Abstract Body: Objective
Multimorbidity is a growing but understudied global challenge in an aging world. Cardiometabolic disease (CMD) and cancer are the 2 most common chronic diseases, yet their transition patterns remain unclear, and reliable tools for early prediction of disease trajectories across the lifespan are scarce.

Methods
This study was conducted on 429,909 UK Biobank participants without baseline CMD and cancer. CMD included type 2 diabetes, coronary disease, heart failure, and stroke. A multistate analysis was used to investigate transition patterns and identify multiomics signatures for transitions from baseline to single morbidity and to multimorbidity.

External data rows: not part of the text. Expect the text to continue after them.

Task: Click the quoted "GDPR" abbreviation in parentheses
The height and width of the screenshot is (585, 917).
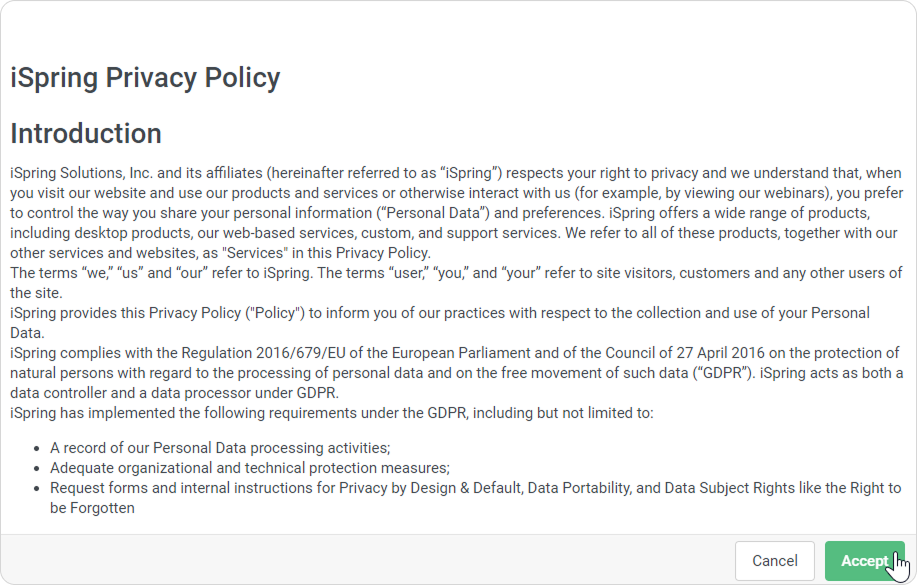Action: (x=711, y=373)
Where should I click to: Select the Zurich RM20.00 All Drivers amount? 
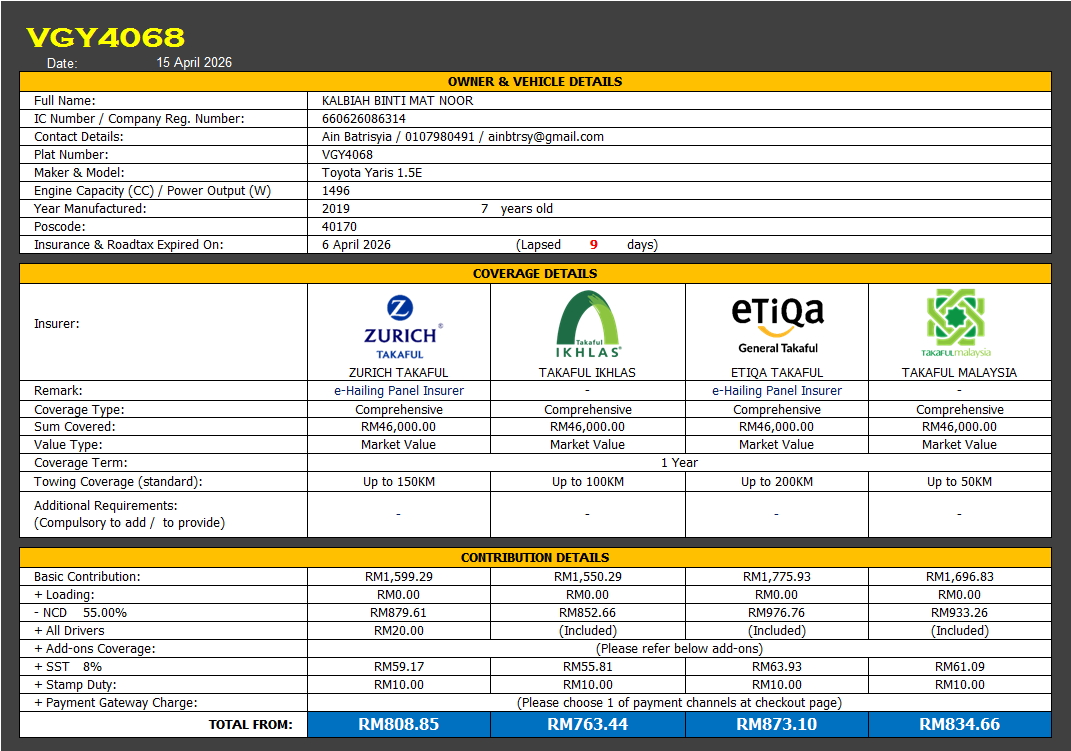coord(399,631)
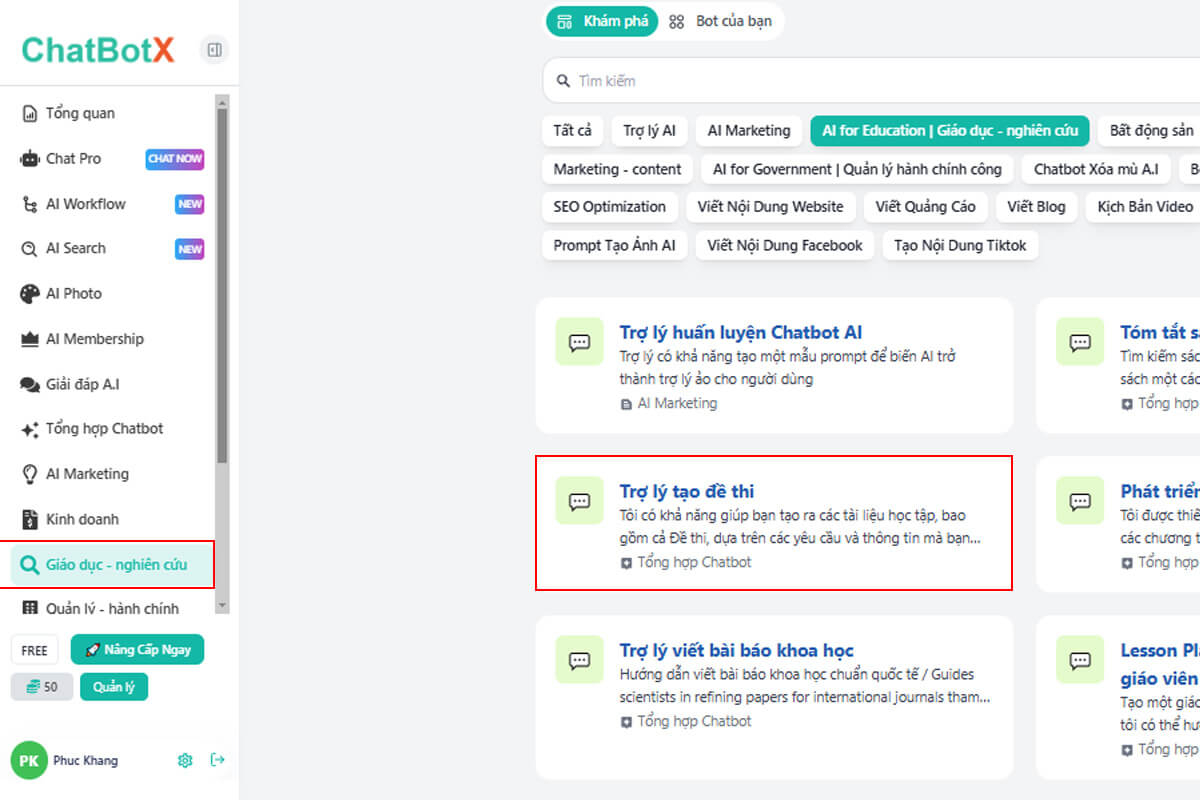Click the PK user avatar
Image resolution: width=1200 pixels, height=800 pixels.
29,760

Machine learning prediction models for disease trajectories were constructed using genomics, metabolomics, and proteomics data, and predictive performance was assessed.

Results
During a median follow-up of 15 years, 105,855 participants developed morbidity and 15,044 developed multimorbidity of CMD and cancer. Participants with multimorbidity had a 9%-30% higher mortality risk and 2.4-5.3 years of shorter survival time than those healthy or with single morbidity. Development of CMD before cancer presented a poorer prognosis than the reverse order. Distinct and shared multiomics signatures underlying disease trajectories were identified. Top 10 multiomics signatures presented a dose-response characteristic from health to single morbidity and to multimorbidity of CMD and cancer. Proteomics scores showed superior prediction performance than metabolomics and genomics scores. For 10-year outcome prediction, proteomics scores showed varying performance across disease trajectories, with area under receiver-operating characteristic curves ranging from 0.64 for health-to-only cancer trajectory to 0.90 for health-to-CMD-to-death trajectory, significantly better than the base model and traditional clinical model.

Conclusions
This study revealed disease trajectories of CMD and cancer with varying prognostic implications that were predicted with differing accuracy through multiomics approaches.